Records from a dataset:

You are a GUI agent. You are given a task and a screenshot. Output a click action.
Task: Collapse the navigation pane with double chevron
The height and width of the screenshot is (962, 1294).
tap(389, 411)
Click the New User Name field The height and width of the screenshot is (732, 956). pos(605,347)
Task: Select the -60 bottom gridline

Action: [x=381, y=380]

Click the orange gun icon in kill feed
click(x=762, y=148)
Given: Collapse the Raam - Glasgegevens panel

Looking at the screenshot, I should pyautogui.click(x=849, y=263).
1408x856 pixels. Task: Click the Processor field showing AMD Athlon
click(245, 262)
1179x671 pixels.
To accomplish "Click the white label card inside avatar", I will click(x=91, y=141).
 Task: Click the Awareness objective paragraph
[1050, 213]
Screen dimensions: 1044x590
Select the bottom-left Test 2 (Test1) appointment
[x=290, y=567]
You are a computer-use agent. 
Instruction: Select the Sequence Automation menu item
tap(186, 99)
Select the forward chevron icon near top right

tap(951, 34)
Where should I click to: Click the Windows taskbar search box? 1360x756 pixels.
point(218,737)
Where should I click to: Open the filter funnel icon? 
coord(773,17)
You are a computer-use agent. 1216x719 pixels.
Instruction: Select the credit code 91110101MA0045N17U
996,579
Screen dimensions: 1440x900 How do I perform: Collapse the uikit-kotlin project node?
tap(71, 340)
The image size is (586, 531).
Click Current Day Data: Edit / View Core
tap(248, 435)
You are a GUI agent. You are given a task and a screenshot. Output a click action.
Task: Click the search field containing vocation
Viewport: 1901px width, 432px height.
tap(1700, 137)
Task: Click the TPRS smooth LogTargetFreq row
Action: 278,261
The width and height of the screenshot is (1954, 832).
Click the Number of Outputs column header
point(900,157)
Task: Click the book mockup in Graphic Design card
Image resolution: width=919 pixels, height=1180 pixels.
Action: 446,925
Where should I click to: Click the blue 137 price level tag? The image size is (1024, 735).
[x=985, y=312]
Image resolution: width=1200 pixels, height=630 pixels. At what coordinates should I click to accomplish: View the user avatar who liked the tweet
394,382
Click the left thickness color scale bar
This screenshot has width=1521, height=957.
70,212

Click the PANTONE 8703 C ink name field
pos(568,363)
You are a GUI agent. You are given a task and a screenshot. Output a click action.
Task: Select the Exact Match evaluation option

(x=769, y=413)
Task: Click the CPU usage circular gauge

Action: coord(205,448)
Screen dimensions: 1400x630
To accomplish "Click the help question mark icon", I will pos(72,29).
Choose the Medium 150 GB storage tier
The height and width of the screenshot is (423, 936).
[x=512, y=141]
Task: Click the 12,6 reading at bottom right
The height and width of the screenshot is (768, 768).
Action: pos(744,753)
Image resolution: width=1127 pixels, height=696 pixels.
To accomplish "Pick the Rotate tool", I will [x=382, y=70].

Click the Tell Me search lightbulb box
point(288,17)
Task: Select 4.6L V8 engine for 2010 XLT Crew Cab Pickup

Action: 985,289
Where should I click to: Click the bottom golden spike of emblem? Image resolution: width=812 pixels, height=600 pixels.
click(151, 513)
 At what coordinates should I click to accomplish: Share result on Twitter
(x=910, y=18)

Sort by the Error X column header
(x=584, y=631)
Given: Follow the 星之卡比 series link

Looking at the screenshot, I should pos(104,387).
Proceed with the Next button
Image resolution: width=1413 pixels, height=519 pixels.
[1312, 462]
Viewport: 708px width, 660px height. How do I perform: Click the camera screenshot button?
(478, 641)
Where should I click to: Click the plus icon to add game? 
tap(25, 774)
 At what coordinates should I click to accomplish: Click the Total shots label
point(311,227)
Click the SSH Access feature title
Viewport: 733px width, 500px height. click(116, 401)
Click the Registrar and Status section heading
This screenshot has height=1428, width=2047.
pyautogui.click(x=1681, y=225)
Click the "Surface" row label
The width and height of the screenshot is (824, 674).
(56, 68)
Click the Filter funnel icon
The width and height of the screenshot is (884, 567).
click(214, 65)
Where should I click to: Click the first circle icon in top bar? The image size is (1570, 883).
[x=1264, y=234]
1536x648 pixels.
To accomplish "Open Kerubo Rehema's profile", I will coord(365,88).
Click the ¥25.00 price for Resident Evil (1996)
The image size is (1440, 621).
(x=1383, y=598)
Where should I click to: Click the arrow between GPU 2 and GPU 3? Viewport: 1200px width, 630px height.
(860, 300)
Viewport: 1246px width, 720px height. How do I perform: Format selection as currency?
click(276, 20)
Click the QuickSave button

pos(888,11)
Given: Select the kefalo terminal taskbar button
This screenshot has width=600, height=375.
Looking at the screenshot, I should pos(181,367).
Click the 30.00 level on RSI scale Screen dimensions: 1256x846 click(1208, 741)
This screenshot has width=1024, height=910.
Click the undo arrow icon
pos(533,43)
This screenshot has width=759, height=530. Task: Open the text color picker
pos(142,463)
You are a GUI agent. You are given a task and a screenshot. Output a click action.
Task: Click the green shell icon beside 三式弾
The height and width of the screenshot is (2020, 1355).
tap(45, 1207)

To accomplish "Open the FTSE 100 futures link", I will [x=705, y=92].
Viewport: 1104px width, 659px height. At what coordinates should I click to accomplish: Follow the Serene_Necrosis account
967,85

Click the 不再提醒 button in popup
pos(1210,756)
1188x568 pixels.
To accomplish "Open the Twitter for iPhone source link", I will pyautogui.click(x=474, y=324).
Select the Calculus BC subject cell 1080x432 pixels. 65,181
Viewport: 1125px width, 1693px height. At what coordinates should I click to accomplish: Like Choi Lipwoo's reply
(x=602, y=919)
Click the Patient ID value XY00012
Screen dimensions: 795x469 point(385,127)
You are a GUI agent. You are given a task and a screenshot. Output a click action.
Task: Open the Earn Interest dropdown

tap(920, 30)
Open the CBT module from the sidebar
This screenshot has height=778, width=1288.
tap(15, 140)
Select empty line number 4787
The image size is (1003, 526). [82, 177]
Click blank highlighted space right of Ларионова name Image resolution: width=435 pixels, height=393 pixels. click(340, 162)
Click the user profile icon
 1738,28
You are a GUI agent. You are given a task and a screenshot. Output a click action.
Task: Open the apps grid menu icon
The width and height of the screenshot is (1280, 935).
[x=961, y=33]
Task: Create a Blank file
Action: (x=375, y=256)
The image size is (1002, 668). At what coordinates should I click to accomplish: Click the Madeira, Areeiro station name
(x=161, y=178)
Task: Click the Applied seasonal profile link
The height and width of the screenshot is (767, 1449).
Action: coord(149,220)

» Task details:
Reproduce the full block of data exactly, omitting nothing.

» Solution:
You are a GUI agent. You are given a task and a screenshot. Output a click action.
Task: Collapse the navigation pane with double chevron
The height and width of the screenshot is (962, 1294).
tap(389, 411)
Click the New User Name field The height and width of the screenshot is (732, 956). pos(605,347)
Task: Select the -60 bottom gridline

Action: [x=381, y=380]

Click the orange gun icon in kill feed
click(x=762, y=148)
Given: Collapse the Raam - Glasgegevens panel

Looking at the screenshot, I should pyautogui.click(x=849, y=263).
1408x856 pixels. Task: Click the Processor field showing AMD Athlon
click(245, 262)
1179x671 pixels.
To accomplish "Click the white label card inside avatar", I will click(x=91, y=141).
 Task: Click the Awareness objective paragraph
[1050, 213]
Screen dimensions: 1044x590
Select the bottom-left Test 2 (Test1) appointment
[x=290, y=567]
You are a computer-use agent. 
Instruction: Select the Sequence Automation menu item
tap(186, 99)
Select the forward chevron icon near top right

tap(951, 34)
Where should I click to: Click the Windows taskbar search box? 1360x756 pixels.
point(218,737)
Where should I click to: Open the filter funnel icon? 
coord(773,17)
You are a computer-use agent. 1216x719 pixels.
Instruction: Select the credit code 91110101MA0045N17U
996,579
Screen dimensions: 1440x900 How do I perform: Collapse the uikit-kotlin project node?
tap(71, 340)
The image size is (586, 531).
Click Current Day Data: Edit / View Core
tap(248, 435)
You are a GUI agent. You are given a task and a screenshot. Output a click action.
Task: Click the search field containing vocation
Viewport: 1901px width, 432px height.
tap(1700, 137)
Task: Click the TPRS smooth LogTargetFreq row
Action: 278,261
The width and height of the screenshot is (1954, 832).
Click the Number of Outputs column header
point(900,157)
Task: Click the book mockup in Graphic Design card
Image resolution: width=919 pixels, height=1180 pixels.
Action: 446,925
Where should I click to: Click the blue 137 price level tag? The image size is (1024, 735).
[x=985, y=312]
Image resolution: width=1200 pixels, height=630 pixels. At what coordinates should I click to accomplish: View the user avatar who liked the tweet
394,382
Click the left thickness color scale bar
This screenshot has width=1521, height=957.
70,212

Click the PANTONE 8703 C ink name field
pos(568,363)
You are a GUI agent. You are given a task and a screenshot. Output a click action.
Task: Select the Exact Match evaluation option

(x=769, y=413)
Task: Click the CPU usage circular gauge

Action: coord(205,448)
Screen dimensions: 1400x630
To accomplish "Click the help question mark icon", I will pos(72,29).
Choose the Medium 150 GB storage tier
The height and width of the screenshot is (423, 936).
[x=512, y=141]
Task: Click the 12,6 reading at bottom right
The height and width of the screenshot is (768, 768).
Action: pos(744,753)
Image resolution: width=1127 pixels, height=696 pixels.
To accomplish "Pick the Rotate tool", I will [x=382, y=70].

Click the Tell Me search lightbulb box
point(288,17)
Task: Select 4.6L V8 engine for 2010 XLT Crew Cab Pickup

Action: 985,289
Where should I click to: Click the bottom golden spike of emblem? Image resolution: width=812 pixels, height=600 pixels.
click(151, 513)
 At what coordinates should I click to accomplish: Share result on Twitter
(x=910, y=18)

Sort by the Error X column header
(x=584, y=631)
Given: Follow the 星之卡比 series link

Looking at the screenshot, I should pos(104,387).
Proceed with the Next button
Image resolution: width=1413 pixels, height=519 pixels.
[1312, 462]
Viewport: 708px width, 660px height. How do I perform: Click the camera screenshot button?
(478, 641)
Where should I click to: Click the plus icon to add game? 
tap(25, 774)
 At what coordinates should I click to accomplish: Click the Total shots label
point(311,227)
Click the SSH Access feature title
Viewport: 733px width, 500px height. click(116, 401)
Click the Registrar and Status section heading
This screenshot has height=1428, width=2047.
pyautogui.click(x=1681, y=225)
Click the "Surface" row label
The width and height of the screenshot is (824, 674).
(56, 68)
Click the Filter funnel icon
The width and height of the screenshot is (884, 567).
click(214, 65)
Where should I click to: Click the first circle icon in top bar? The image size is (1570, 883).
[x=1264, y=234]
1536x648 pixels.
To accomplish "Open Kerubo Rehema's profile", I will coord(365,88).
Click the ¥25.00 price for Resident Evil (1996)
The image size is (1440, 621).
(x=1383, y=598)
Where should I click to: Click the arrow between GPU 2 and GPU 3? Viewport: 1200px width, 630px height.
(860, 300)
Viewport: 1246px width, 720px height. How do I perform: Format selection as currency?
click(276, 20)
Click the QuickSave button

pos(888,11)
Given: Select the kefalo terminal taskbar button
This screenshot has width=600, height=375.
Looking at the screenshot, I should pos(181,367).
Click the 30.00 level on RSI scale Screen dimensions: 1256x846 click(1208, 741)
This screenshot has width=1024, height=910.
Click the undo arrow icon
pos(533,43)
This screenshot has width=759, height=530. Task: Open the text color picker
pos(142,463)
You are a GUI agent. You are given a task and a screenshot. Output a click action.
Task: Click the green shell icon beside 三式弾
The height and width of the screenshot is (2020, 1355).
tap(45, 1207)

To accomplish "Open the FTSE 100 futures link", I will [x=705, y=92].
Viewport: 1104px width, 659px height. At what coordinates should I click to accomplish: Follow the Serene_Necrosis account
967,85

Click the 不再提醒 button in popup
pos(1210,756)
1188x568 pixels.
To accomplish "Open the Twitter for iPhone source link", I will pyautogui.click(x=474, y=324).
Select the Calculus BC subject cell 1080x432 pixels. 65,181
Viewport: 1125px width, 1693px height. At what coordinates should I click to accomplish: Like Choi Lipwoo's reply
(x=602, y=919)
Click the Patient ID value XY00012
Screen dimensions: 795x469 point(385,127)
You are a GUI agent. You are given a task and a screenshot. Output a click action.
Task: Open the Earn Interest dropdown

tap(920, 30)
Open the CBT module from the sidebar
This screenshot has height=778, width=1288.
tap(15, 140)
Select empty line number 4787
The image size is (1003, 526). [82, 177]
Click blank highlighted space right of Ларионова name Image resolution: width=435 pixels, height=393 pixels. click(340, 162)
Click the user profile icon
 1738,28
You are a GUI agent. You are given a task and a screenshot. Output a click action.
Task: Open the apps grid menu icon
The width and height of the screenshot is (1280, 935).
[x=961, y=33]
Task: Create a Blank file
Action: (x=375, y=256)
The image size is (1002, 668). At what coordinates should I click to accomplish: Click the Madeira, Areeiro station name
(x=161, y=178)
Task: Click the Applied seasonal profile link
The height and width of the screenshot is (767, 1449).
Action: coord(149,220)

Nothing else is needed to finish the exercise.